-- Try it --
Everything from the line containing "The width and height of the screenshot is (1500, 812)." to the last line of the records must be returned verbatim; nothing else belongs in the output.

-- Supplied data --
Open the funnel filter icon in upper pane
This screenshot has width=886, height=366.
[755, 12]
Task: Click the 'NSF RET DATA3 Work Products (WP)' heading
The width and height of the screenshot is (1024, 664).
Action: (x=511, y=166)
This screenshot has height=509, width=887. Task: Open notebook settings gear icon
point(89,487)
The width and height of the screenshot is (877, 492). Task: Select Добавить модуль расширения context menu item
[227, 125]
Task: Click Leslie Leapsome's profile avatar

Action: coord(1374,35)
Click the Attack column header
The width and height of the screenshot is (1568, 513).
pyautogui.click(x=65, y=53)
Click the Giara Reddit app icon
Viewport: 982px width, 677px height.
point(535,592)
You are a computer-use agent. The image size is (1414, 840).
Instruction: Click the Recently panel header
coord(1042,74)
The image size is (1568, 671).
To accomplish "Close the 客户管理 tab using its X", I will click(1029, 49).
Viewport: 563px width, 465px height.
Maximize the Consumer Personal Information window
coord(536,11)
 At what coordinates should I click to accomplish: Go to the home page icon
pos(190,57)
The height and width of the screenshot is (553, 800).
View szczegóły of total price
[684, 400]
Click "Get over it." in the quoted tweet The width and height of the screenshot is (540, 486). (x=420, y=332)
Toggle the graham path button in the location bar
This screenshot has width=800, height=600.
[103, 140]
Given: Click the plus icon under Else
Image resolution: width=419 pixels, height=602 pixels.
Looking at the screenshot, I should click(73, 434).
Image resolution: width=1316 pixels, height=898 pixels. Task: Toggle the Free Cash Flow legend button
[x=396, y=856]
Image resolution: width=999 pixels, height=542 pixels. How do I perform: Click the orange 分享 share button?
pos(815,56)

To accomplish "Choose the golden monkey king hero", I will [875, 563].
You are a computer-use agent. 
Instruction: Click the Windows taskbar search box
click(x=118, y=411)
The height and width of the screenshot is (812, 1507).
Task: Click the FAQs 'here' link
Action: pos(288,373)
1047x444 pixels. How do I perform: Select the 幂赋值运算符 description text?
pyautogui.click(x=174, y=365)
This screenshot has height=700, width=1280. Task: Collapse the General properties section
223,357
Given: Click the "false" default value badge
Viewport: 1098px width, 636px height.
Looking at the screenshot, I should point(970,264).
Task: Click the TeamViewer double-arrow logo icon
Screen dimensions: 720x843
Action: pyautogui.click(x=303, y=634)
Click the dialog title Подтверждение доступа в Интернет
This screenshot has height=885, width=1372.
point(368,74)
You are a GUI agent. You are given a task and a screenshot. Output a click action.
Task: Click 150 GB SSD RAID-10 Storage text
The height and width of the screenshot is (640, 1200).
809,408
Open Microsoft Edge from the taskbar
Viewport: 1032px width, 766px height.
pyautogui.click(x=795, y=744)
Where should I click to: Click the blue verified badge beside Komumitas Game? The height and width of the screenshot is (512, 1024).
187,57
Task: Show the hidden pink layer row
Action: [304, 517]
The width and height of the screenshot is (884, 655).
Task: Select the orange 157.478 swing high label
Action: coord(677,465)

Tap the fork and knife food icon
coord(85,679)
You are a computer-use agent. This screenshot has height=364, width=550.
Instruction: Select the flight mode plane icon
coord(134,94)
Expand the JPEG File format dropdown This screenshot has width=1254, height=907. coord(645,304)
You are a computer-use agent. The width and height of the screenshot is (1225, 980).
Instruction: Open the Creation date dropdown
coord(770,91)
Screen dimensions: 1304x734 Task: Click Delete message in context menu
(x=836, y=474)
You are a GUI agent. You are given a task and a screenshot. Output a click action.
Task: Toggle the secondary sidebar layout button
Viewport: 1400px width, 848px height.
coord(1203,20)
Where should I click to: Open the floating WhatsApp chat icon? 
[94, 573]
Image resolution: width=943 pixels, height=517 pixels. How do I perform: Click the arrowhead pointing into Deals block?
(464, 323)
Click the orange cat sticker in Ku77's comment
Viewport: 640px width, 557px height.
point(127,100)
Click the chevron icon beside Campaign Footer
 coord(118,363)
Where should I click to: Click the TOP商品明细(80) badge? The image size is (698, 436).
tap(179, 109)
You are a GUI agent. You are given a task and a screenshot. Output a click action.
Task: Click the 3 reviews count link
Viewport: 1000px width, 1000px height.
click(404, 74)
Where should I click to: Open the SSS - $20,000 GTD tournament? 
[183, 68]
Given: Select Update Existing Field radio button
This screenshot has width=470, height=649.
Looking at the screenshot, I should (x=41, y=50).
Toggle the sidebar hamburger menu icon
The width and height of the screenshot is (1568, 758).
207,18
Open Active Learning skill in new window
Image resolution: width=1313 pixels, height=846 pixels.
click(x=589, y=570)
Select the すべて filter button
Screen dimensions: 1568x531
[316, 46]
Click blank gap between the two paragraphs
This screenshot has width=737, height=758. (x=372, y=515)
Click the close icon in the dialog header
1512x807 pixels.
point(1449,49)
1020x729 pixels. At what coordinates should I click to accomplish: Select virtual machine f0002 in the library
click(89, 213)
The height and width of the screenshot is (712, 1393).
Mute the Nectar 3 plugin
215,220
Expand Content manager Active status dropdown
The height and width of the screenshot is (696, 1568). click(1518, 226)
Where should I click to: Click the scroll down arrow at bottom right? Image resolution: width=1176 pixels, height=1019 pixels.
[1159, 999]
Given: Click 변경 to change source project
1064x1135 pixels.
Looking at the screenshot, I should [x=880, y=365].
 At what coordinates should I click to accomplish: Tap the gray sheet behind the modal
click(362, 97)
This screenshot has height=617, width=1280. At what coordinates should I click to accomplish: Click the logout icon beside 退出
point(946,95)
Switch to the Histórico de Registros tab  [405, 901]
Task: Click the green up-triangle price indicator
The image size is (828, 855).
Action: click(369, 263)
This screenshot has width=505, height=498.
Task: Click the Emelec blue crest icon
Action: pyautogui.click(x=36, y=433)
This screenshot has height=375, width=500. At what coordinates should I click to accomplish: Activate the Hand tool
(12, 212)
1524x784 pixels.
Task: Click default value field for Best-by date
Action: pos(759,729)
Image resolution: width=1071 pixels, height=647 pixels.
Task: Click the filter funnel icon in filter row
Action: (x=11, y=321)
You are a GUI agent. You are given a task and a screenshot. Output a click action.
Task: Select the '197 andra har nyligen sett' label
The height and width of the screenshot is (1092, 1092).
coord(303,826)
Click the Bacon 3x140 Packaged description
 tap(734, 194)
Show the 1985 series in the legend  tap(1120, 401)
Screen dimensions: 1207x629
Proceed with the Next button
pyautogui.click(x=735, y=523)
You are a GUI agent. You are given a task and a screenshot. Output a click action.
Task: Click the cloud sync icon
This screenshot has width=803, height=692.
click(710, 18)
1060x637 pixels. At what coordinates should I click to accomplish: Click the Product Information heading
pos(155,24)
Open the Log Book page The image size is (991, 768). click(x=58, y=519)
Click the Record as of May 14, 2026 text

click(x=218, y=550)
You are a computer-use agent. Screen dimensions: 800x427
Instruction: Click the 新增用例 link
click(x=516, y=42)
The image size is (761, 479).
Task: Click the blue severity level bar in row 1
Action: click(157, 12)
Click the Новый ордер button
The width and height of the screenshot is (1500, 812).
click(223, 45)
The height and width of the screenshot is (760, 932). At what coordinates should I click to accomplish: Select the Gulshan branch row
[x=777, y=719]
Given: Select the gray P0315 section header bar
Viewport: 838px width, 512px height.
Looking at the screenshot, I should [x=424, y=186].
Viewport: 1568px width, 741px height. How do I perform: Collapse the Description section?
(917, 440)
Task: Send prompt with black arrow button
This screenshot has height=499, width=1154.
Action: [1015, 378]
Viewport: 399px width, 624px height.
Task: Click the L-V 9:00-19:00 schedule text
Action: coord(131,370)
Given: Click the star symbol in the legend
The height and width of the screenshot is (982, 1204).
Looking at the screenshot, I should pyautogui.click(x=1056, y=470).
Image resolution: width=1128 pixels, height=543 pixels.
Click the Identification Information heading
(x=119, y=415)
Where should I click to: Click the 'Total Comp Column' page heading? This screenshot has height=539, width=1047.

-- Exercise result --
The width and height of the screenshot is (1500, 812).
click(223, 45)
The height and width of the screenshot is (760, 932). At what coordinates should I click to accomplish: Select the Gulshan branch row
[x=777, y=719]
Given: Select the gray P0315 section header bar
Viewport: 838px width, 512px height.
Looking at the screenshot, I should [x=424, y=186].
Viewport: 1568px width, 741px height. How do I perform: Collapse the Description section?
(917, 440)
Task: Send prompt with black arrow button
This screenshot has height=499, width=1154.
Action: [1015, 378]
Viewport: 399px width, 624px height.
Task: Click the L-V 9:00-19:00 schedule text
Action: coord(131,370)
Given: Click the star symbol in the legend
The height and width of the screenshot is (982, 1204).
Looking at the screenshot, I should pyautogui.click(x=1056, y=470).
Image resolution: width=1128 pixels, height=543 pixels.
Click the Identification Information heading
(x=119, y=415)
Where should I click to: Click the 'Total Comp Column' page heading? This screenshot has height=539, width=1047.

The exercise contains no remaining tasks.